Agonie d’une ville…
Une maladie chronique touchant des artères étroites, une surface de peau réduite à chagrin,…
Opération à cœur ouvert, tripes à l’air, la ville creusée, excavée, forée, pilonnée se laissait dépecer jusqu’au moment où son glorieux passé se révéla au grand jour: trésor archéologique! De nouveaux experts arrivèrent sur les lieux. On arrêta tout, laissant le ventre ouvert à tous les vents, dans l’attente d’une éventuelle décision des grands pontes, bien planqués derrière d’opaques cloisons.
Alors on avait tout accepté, tout regardé, sans broncher.

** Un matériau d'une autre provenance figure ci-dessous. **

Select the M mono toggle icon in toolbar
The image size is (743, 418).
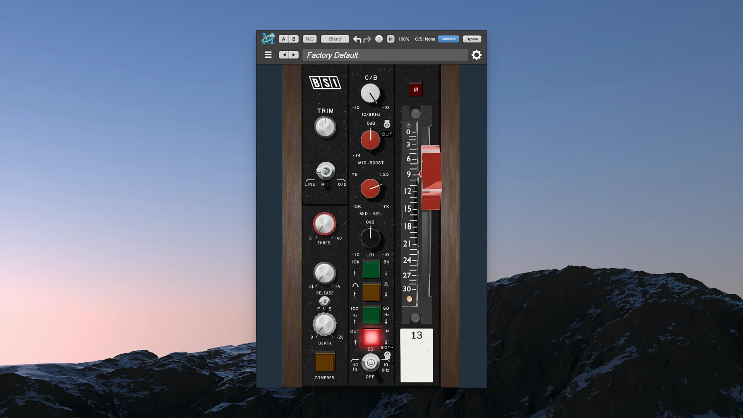(390, 39)
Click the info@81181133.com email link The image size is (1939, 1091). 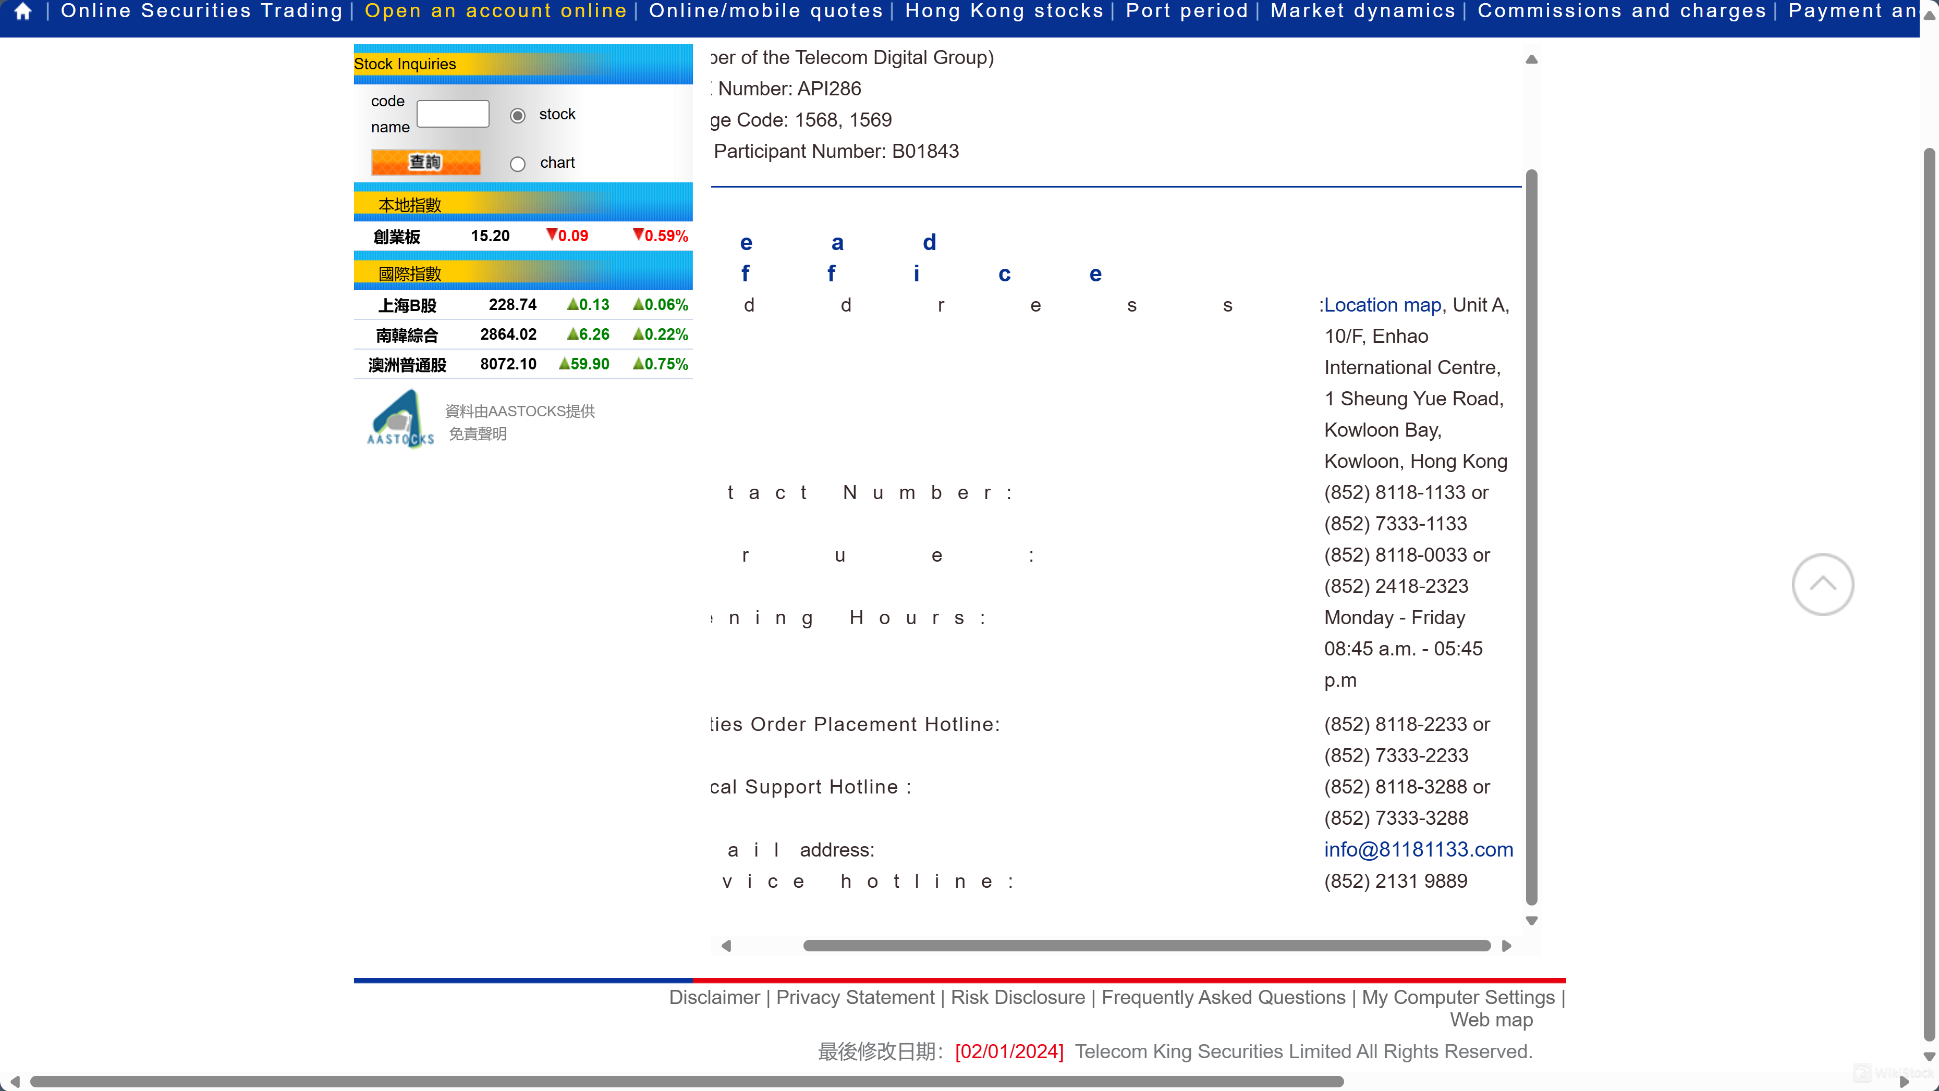coord(1418,849)
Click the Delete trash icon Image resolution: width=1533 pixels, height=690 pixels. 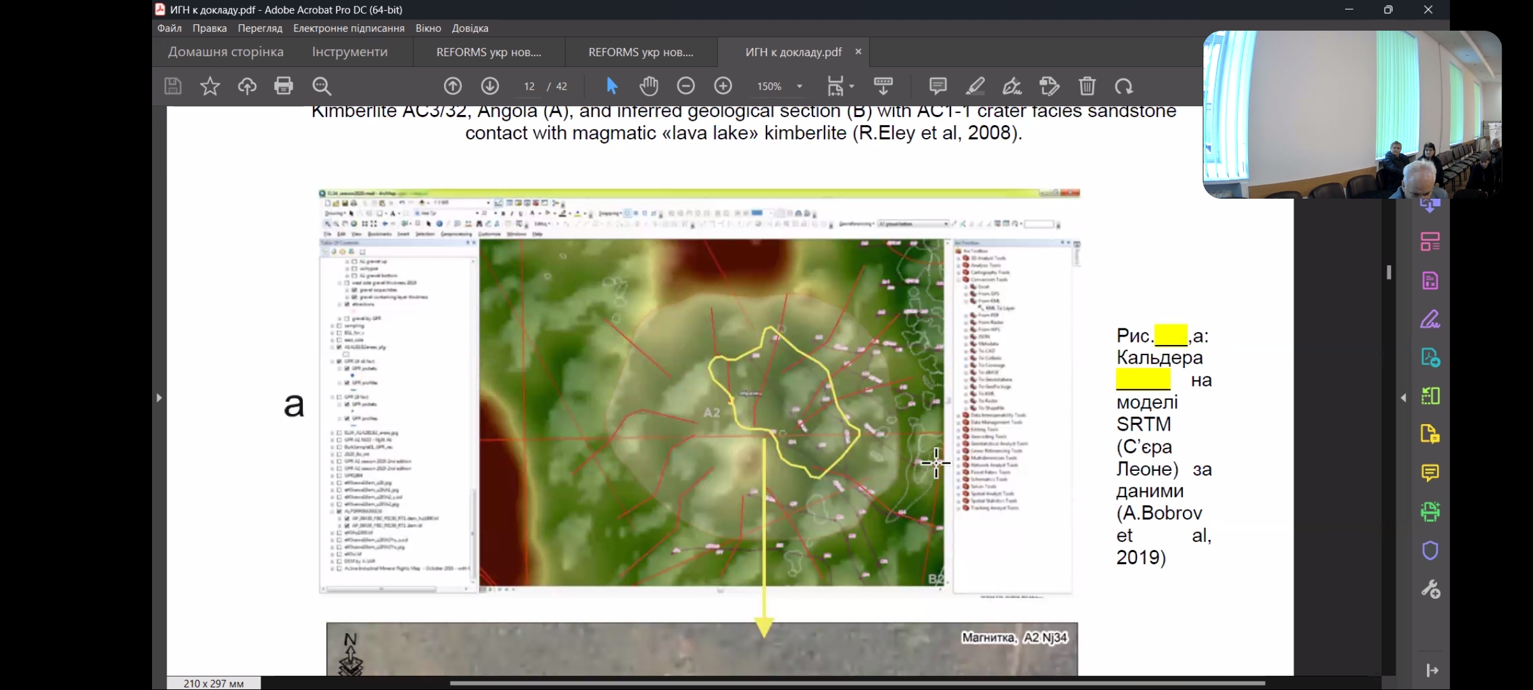[1087, 86]
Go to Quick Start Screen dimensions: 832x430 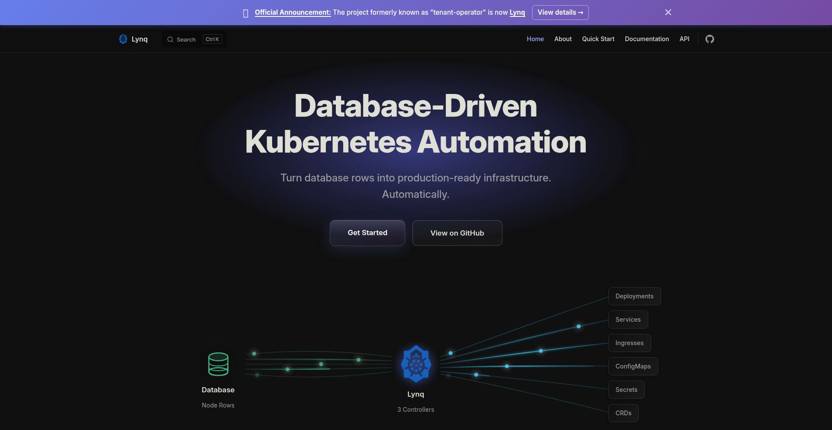[598, 39]
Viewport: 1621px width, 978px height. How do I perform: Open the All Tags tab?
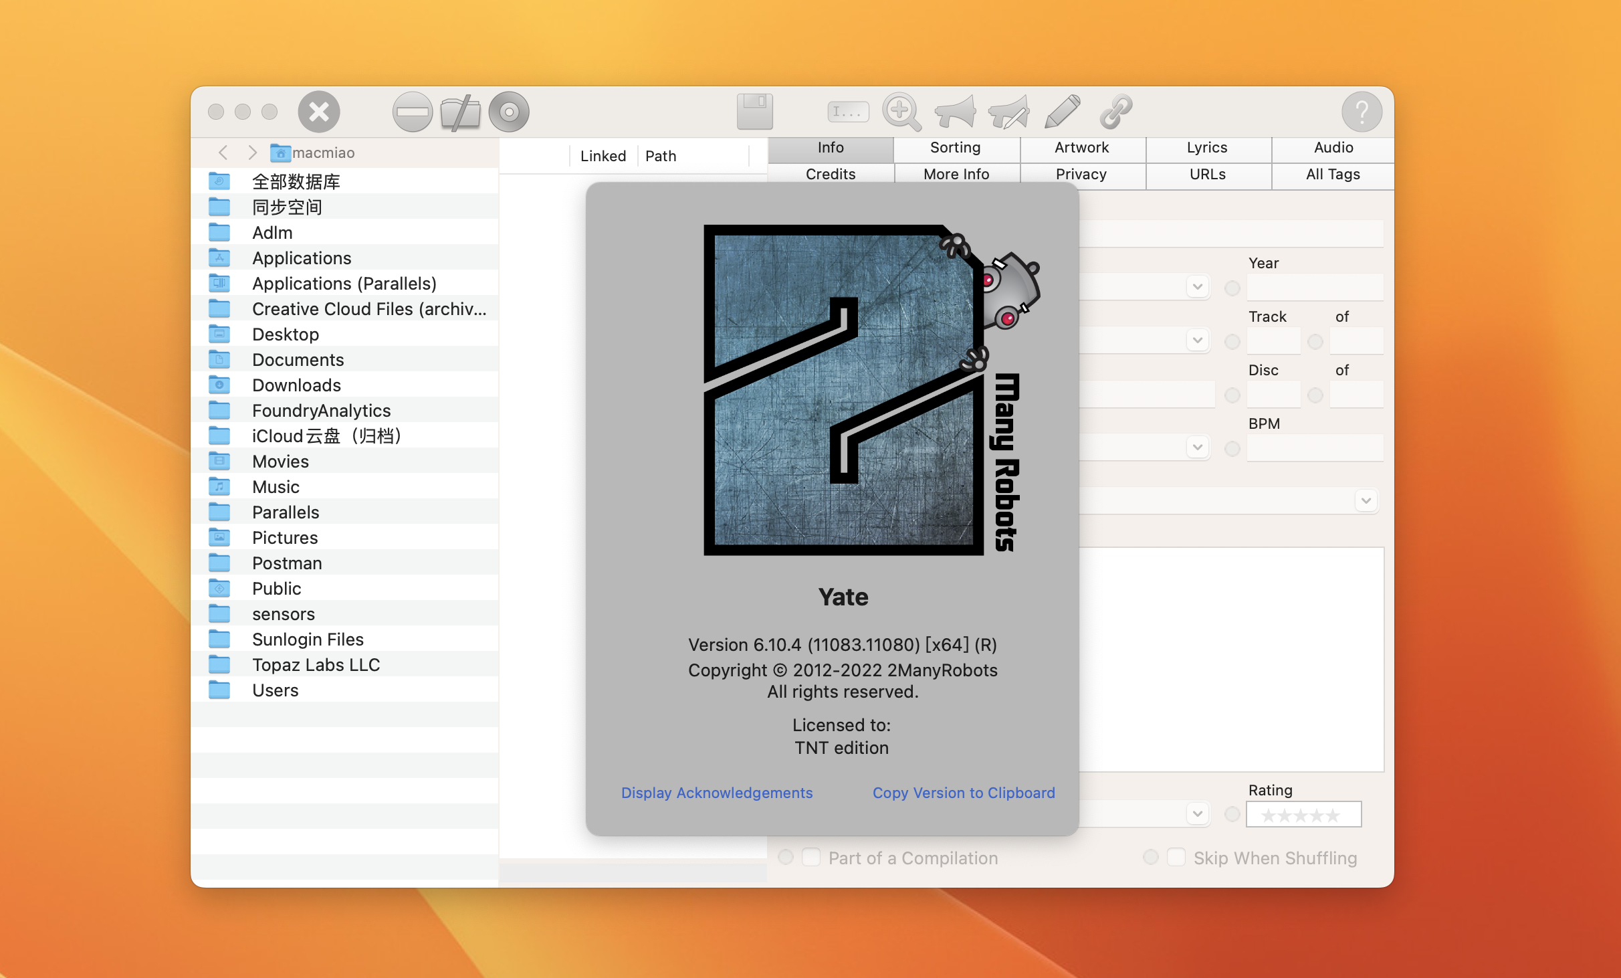point(1333,174)
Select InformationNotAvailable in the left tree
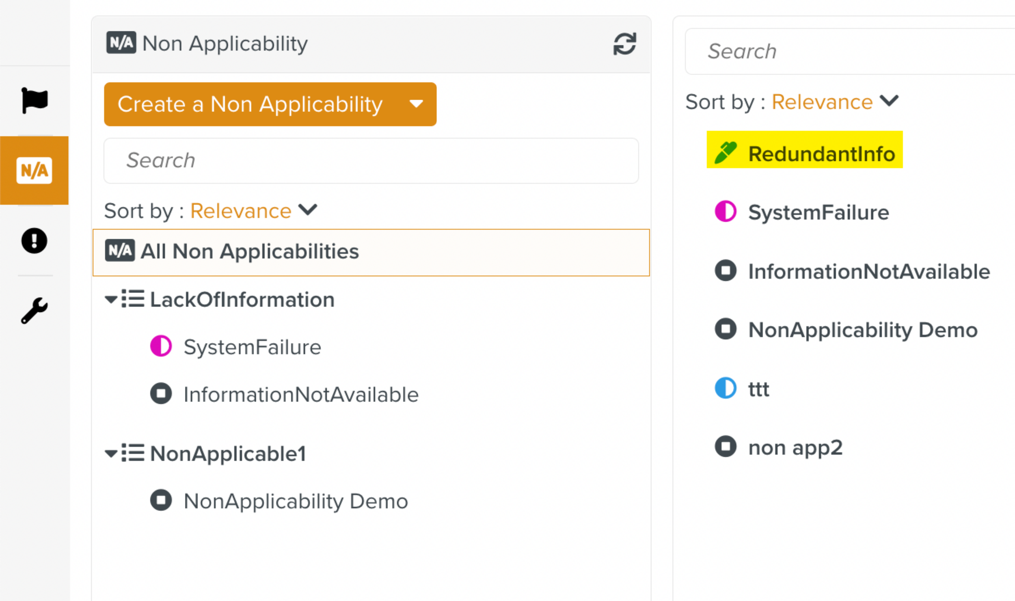The image size is (1015, 601). click(x=300, y=394)
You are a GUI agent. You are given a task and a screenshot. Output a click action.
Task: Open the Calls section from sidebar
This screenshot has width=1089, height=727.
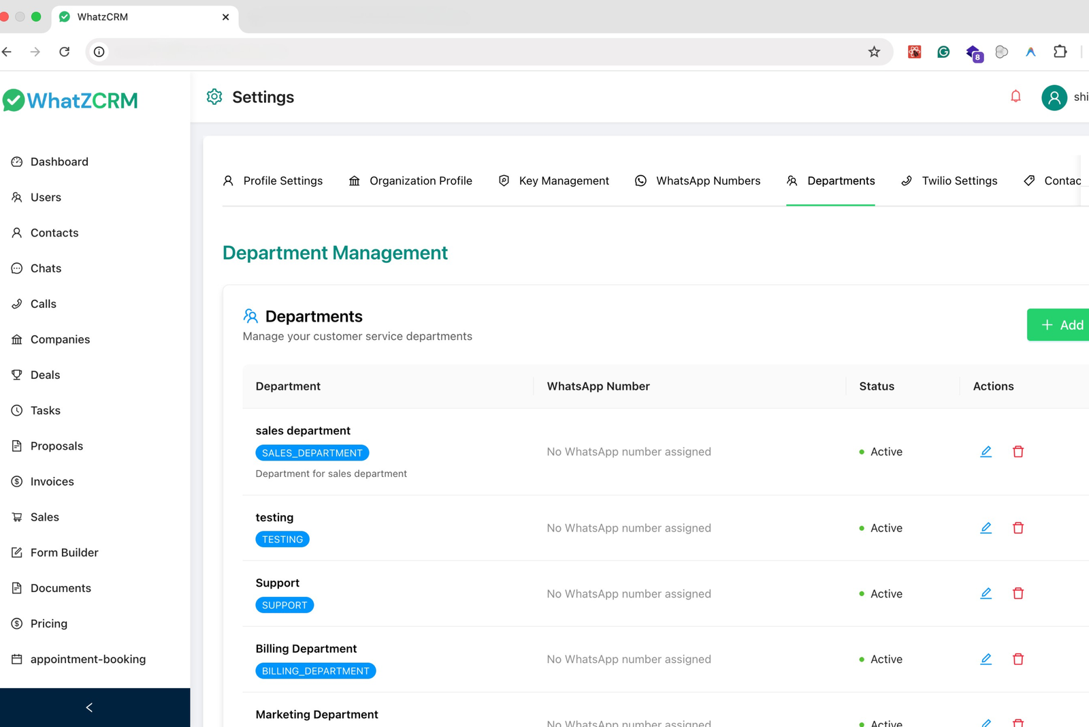(x=43, y=303)
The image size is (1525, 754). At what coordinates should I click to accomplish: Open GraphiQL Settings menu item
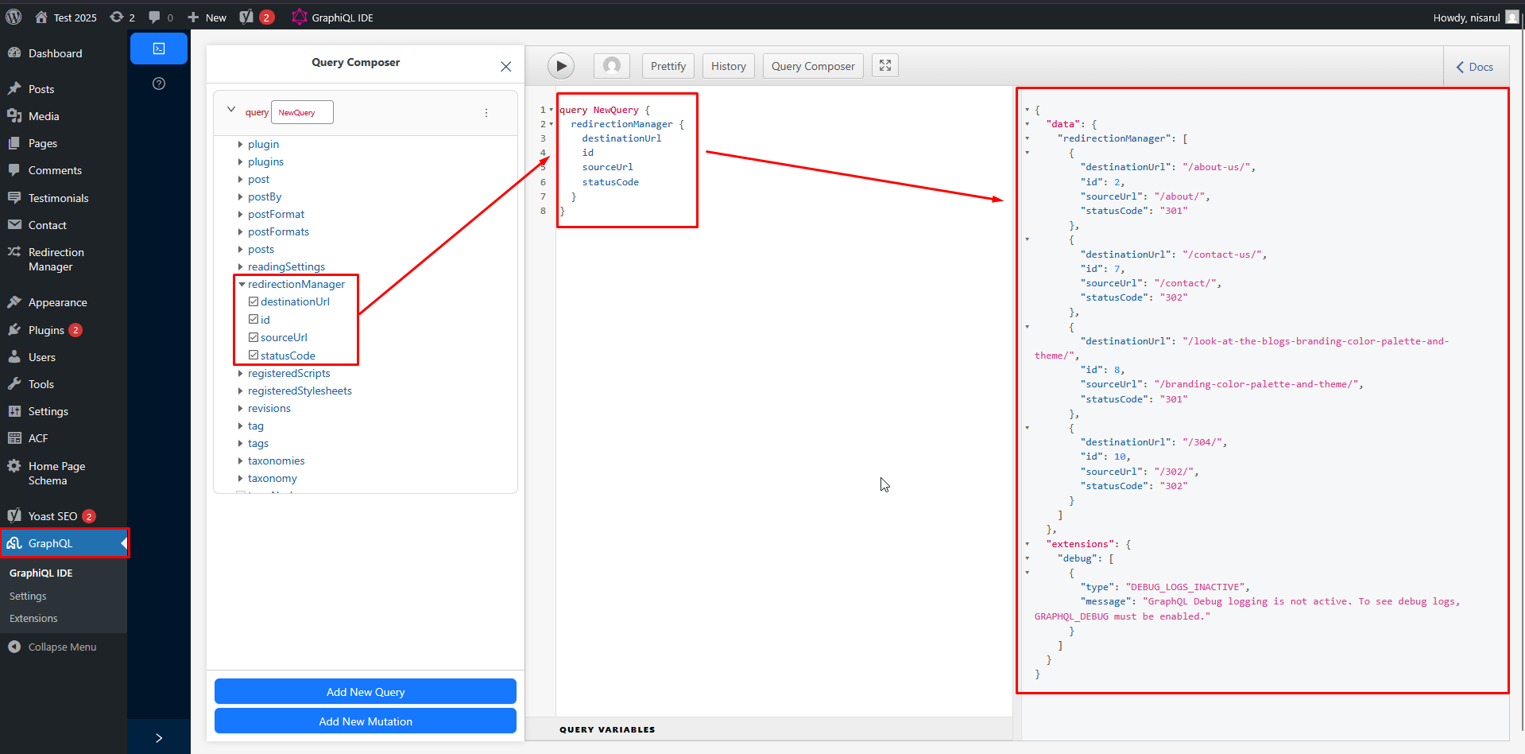coord(28,595)
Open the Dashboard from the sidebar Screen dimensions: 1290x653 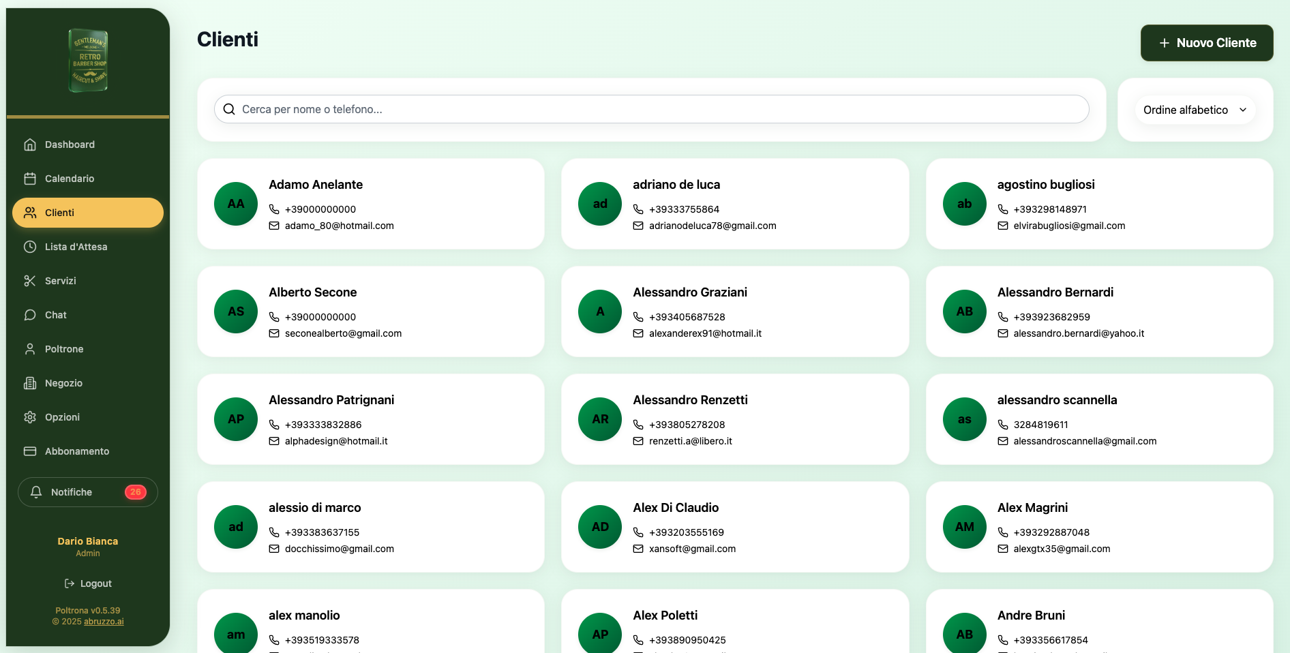tap(69, 144)
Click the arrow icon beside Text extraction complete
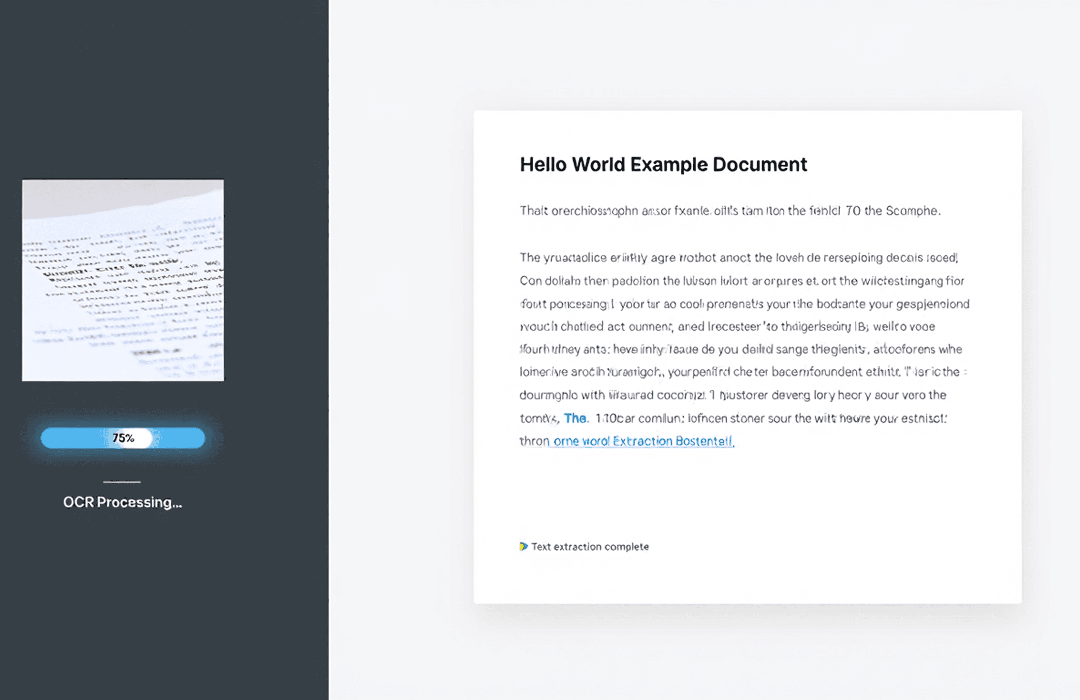This screenshot has height=700, width=1080. (x=523, y=546)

La belle fut d’abord dépouillée de ses ombres et de ses secrets les plus intimes: on arracha les vénérables pins, les palmiers, on ravagea les squares à coups de tracto-pelles, on saccagea le moindre buisson, la moindre fleurette qui s’obstinait devant le carnage.
On défonça les côtes, on coupa la circulation, on greffa de nouveaux embranchements. On creusa. Partout à la fois. Puis on laissa, sans suturer, pour recommencer plus loin et encore plus loin.
La ville écorchée, déchirée, lacérée de toute part s’étiolait en lambeaux nécrosés, s’effondrait, exsangue et fourbue exposant, impuissante, impudique et bientôt vaincue, ses balafres suppurantes maculées aux regards qui se détournaient.